En segundo lugar se sitúan las infecciones y patologías del oído medio y externo. En adolescentes, todavía se arrastran secuelas de otitis medias mal curadas en la infancia o disfunciones de la trompa de Eustaquio. Este especialista ha indicado que también ve casos de otosclerosis (una fijación del hueso estribo) que suele debutar en la etapa de adulto joven (20-30 años), especialmente en mujeres, y que tiene "un fuerte componente genético".
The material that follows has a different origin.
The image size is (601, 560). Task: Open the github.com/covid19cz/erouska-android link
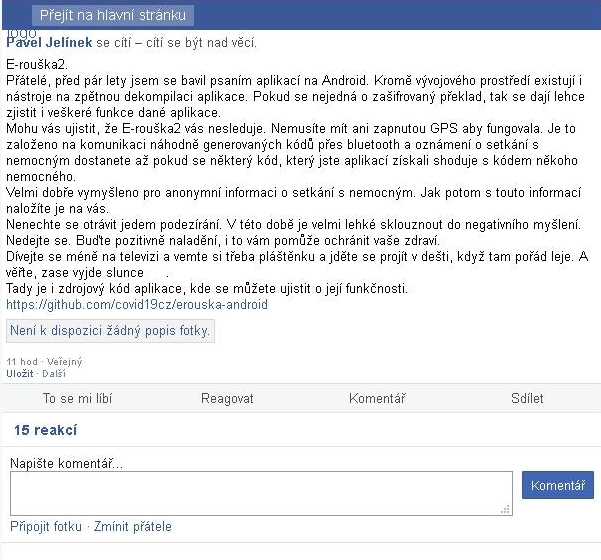(137, 305)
Por último, están los factores de estilo de vida y toxicidad, esto último por el uso de fármacos ototóxicos, así como "el impacto del tabaquismo o el consumo de alcohol, que afectan a la microcirculación del oído interno".
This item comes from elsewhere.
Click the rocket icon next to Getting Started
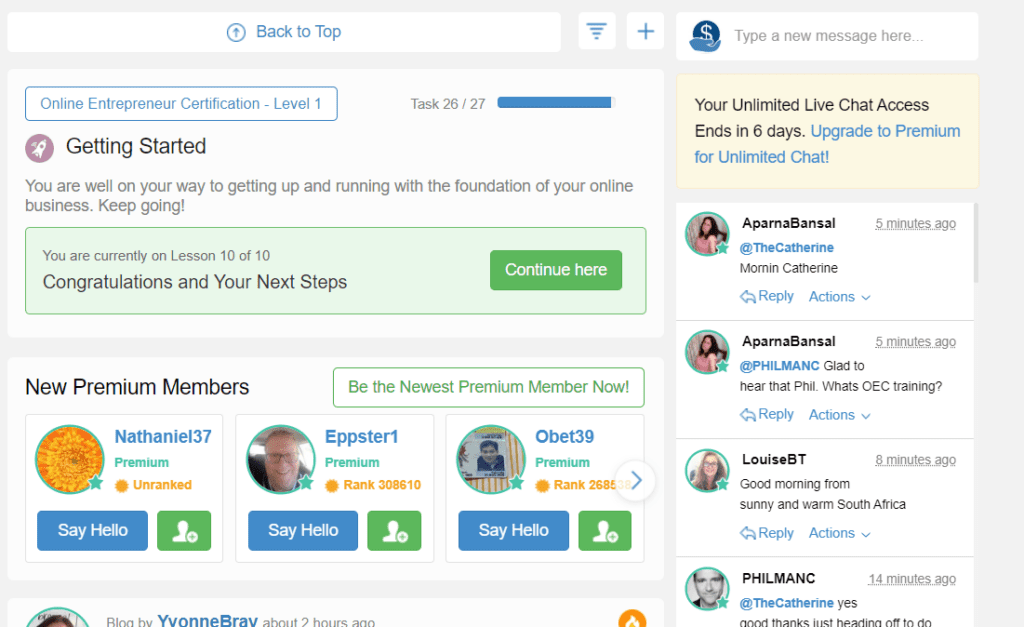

Además, el estrés crónico y la falta de sueño en jóvenes profesionales están correlacionados con la aparición de acúfenos o percepción de ruidos --zumbidos, pitidos o latidos-- en los oídos o cabeza sin fuente sonora externa, y con episodios de sordera súbita, una urgencia médica que cada ven cada vez más en pacientes de 30 años, sin olvidar que el cortisol alto y el estrés mantenido pueden provocar espasmos vasculares, como ha recordado el facultativo.

En la inmensa mayoría de los casos de adolescentes y adultos jóvenes, la hipoacusia no es reversible. Las células ciliadas, que son las que transforman el sonido en electricidad para el cerebro, no se dividen ni se regeneran. Solo es reversible si la causa es mecánica, como un tapón de cera, líquido por una otitis o una fijación de los huesos que se pueda operar, o si se trata de una sordera súbita cogida a tiempo con corticoides en las primeras horas.

Estas son algunas señales de alerta que son motivos de consulta inmediata al otorrinolaringólogo, el fenómeno "oigo, pero no entiendo". Esto es que el joven detecta el sonido pero no descodifica las palabras. Así se aprecia especialmente en ambientes con ruido de fondo, como una reunión con amigos, un restaurante o un aula.

Por otro lado, está la fatiga auditiva al final del día. "Si tras una jornada laboral o de estudio sientes un cansancio mental extremo, dolor de cabeza o irritabilidad, puede ser que tu cerebro esté haciendo un sobreesfuerzo agotador para compensar lo que el oído no capta", ha explicado el doctor Rodríguez.

Además, ha apuntado a que "si tus amigos o familiares te comentan que tienes el volumen demasiado alto, o si tú mismo notas que cada vez necesitas subir un punto más el volumen para sentirte cómodo, has cruzado el umbral de seguridad".

En referencia al tinnitus o acúfeno, si después de una exposición a música alta o al final del día se nota un pitido o zumbido en los oídos, es que "hay daño celular", según ha advertido, indicando que "aunque el pitido desaparezca al día siguiente, el daño en las células ciliadas es acumulativo".

Con un acúfeno persistente de más de 24 horas, ha recomendado acudir "lo más pronto posible" al otorrino. En adición, ha señalado que "si sientes durante más de dos semanas que tienes un tapón o que el sonido llega amortiguado, especialmente después de un resfriado o de un concierto, o si experimentas una pérdida de audición súbita en un solo oído, lo cual es una emergencia médica, es imperativo realizar una audiometría".